Document segment –
────────────────────

# Eigenvalues, Eigenvectors and Diagonalization

• March 17th 2009, 07:05 AM
laugalitla
Eigenvalues, Eigenvectors and Diagonalization
I have the matrix A=|7 2|
|12 -3|
I found the eigenvalues λ=9 and λ=-5
Now i have to find the eigenvector, using Gauss.
I set
A-9I = |-2 2 0| R1
|12 -12 0| R2
and used Gauss this way:
R2+5*R1
R1/-2 and R2/2
R2/R1
R2-R1
R2/2
R1+R2
until i got the vector
|1 0 0|
|0 1 0|
I cant really find out what to do now. And then i have to find a matrix, P, that diagonalizes the matrix A.

In the other example i had the vector
A= |-1 -2 -2|
|1 2 1|
|-1 -1 0|
and i solved for the eigenvalues and got
-λ^3+λ^2-3λ-1
But if i solve it with my texas instrument, i get λ=-0,295598 wich doesn't sound so right. So how do i solve it?

Thank you :)
• March 17th 2009, 08:36 AM
HallsofIvy
Quote:

Originally Posted by laugalitla
I have the matrix A=|7 2|
|12 -3|
I found the eigenvalues λ=9 and λ=-5
Now i have to find the eigenvector, using Gauss.
I set
A-9I = |-2 2 0| R1
|12 -12 0| R2
and used Gauss this way:
R2+5*R1

Okay, that would give $\left[\begin{array}{ccc}-2 & 2 & 0 \\ 2 & -2& 0 \end{array}\right]$

Quote:

R1/-2 and R2/2
and this will give you $\left[\begin{array}{ccc}1 & -1 & 0\\ 1 & -1 & 0\end{array}\right]$

Quote:

R2/R1
I don't know what you mean by this. Dividing one row by another is not a "row-operation".

Quote:

R2-R1
If I ignore the previous line and subtract R1- R2, I get $\left[\begin{array}{ccc}1 & 1 & 0 \\ 0 & 0 & 0\end{array}\right]$ and I can stop here. An eigenvector is $\left[\begin{array}{c} 1 \\ 1 \end{array}\right]$.

Quote:

R2/2
R1+R2
until i got the vector
|1 0 0|
|0 1 0|
First, that is not a vector, it is a matrix. Also you should have realized that there was something wrong. 9 was an eigenvalue because det(A- 9I)= 0 which means that A is not invertible and cannot be row reduced to the identity matrix as you have.

────────────────────

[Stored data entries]
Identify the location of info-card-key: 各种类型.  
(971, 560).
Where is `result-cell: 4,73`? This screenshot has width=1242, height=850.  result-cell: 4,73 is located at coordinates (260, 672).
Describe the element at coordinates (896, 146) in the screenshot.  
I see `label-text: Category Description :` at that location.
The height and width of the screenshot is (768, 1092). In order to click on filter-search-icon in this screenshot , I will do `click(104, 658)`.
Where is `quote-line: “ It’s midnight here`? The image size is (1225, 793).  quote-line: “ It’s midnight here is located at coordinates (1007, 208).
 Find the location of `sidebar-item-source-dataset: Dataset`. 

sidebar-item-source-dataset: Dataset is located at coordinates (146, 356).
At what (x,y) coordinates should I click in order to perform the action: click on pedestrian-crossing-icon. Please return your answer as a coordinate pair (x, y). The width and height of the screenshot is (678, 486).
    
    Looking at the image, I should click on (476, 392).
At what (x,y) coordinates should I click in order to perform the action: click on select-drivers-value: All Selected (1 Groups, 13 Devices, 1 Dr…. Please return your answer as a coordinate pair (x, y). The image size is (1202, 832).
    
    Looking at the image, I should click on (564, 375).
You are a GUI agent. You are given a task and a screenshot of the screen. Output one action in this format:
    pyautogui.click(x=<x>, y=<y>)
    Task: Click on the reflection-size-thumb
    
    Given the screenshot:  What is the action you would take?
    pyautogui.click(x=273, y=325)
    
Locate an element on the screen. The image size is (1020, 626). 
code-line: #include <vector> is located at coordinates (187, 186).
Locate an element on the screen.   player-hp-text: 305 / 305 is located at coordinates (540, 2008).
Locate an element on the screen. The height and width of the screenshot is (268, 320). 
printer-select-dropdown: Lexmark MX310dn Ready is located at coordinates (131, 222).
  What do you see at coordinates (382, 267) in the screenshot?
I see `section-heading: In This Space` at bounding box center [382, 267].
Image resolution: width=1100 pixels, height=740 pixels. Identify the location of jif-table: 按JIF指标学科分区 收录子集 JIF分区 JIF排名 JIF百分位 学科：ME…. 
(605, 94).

────────────────────

Exercises to complete –
1) Duplicate the stretch of the forum thread from "In the other" through "Thank you :)".
2) According to the reply in the forum thread, why is dividing one row by another not acceptable?
These rows were taken from a separate source.

Solution set –
1)
In the other example i had the vector
A= |-1 -2 -2|
|1 2 1|
|-1 -1 0|
and i solved for the eigenvalues and got
-λ^3+λ^2-3λ-1
But if i solve it with my texas instrument, i get λ=-0,295598 wich doesn't sound so right. So how do i solve it?

Thank you :)

2) Dividing one row by another is not a row operation.